What the exercise asks
Count every line below that holds "computer". The answer is the number alone.

═══

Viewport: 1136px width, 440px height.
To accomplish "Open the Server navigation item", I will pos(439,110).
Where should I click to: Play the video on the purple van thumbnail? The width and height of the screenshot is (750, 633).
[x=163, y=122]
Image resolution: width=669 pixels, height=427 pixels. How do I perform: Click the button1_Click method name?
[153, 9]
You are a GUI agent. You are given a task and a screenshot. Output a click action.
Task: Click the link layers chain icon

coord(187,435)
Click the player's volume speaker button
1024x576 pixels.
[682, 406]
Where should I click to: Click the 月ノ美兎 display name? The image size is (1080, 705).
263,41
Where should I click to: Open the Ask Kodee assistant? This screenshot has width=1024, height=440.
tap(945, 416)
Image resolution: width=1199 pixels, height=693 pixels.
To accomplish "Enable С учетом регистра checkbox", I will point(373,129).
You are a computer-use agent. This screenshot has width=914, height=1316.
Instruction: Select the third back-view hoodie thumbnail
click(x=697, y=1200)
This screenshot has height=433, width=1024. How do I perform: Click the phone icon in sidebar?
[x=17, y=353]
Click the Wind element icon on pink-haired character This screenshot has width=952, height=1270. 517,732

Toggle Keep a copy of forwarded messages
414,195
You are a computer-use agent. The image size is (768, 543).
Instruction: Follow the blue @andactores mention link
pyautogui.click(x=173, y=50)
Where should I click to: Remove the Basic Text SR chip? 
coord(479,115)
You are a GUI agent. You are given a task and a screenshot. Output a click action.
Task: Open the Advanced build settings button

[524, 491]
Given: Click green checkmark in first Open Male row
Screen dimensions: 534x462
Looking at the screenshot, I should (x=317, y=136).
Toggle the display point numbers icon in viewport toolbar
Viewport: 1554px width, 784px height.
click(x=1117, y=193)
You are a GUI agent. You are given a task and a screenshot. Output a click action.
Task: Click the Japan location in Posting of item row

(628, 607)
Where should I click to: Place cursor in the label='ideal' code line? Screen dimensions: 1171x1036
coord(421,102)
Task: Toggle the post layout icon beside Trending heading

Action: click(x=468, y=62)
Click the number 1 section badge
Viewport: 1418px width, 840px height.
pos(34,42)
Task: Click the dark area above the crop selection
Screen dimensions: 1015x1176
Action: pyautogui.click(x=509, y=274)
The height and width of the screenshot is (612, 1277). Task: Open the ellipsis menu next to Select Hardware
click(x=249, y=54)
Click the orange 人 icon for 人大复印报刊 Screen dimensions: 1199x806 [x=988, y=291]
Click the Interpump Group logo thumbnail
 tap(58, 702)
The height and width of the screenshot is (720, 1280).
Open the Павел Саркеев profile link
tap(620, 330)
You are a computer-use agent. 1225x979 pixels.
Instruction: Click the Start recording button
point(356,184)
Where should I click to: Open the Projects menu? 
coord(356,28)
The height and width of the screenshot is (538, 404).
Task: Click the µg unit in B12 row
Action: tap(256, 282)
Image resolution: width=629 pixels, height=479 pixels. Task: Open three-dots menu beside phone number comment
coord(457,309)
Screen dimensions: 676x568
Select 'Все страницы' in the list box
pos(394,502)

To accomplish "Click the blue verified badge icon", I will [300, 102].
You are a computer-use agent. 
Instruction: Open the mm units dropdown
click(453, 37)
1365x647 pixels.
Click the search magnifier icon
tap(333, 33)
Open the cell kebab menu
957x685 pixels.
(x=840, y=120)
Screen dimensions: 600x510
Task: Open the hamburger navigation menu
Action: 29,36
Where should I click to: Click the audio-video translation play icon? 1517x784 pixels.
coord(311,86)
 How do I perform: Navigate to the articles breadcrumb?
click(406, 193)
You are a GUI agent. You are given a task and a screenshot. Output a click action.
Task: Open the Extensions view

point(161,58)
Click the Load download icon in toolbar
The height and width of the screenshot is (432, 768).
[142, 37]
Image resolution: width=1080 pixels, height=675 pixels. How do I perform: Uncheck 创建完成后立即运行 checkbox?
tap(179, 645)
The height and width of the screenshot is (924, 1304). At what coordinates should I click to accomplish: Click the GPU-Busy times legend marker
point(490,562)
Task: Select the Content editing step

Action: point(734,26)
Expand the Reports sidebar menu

═══

Result
4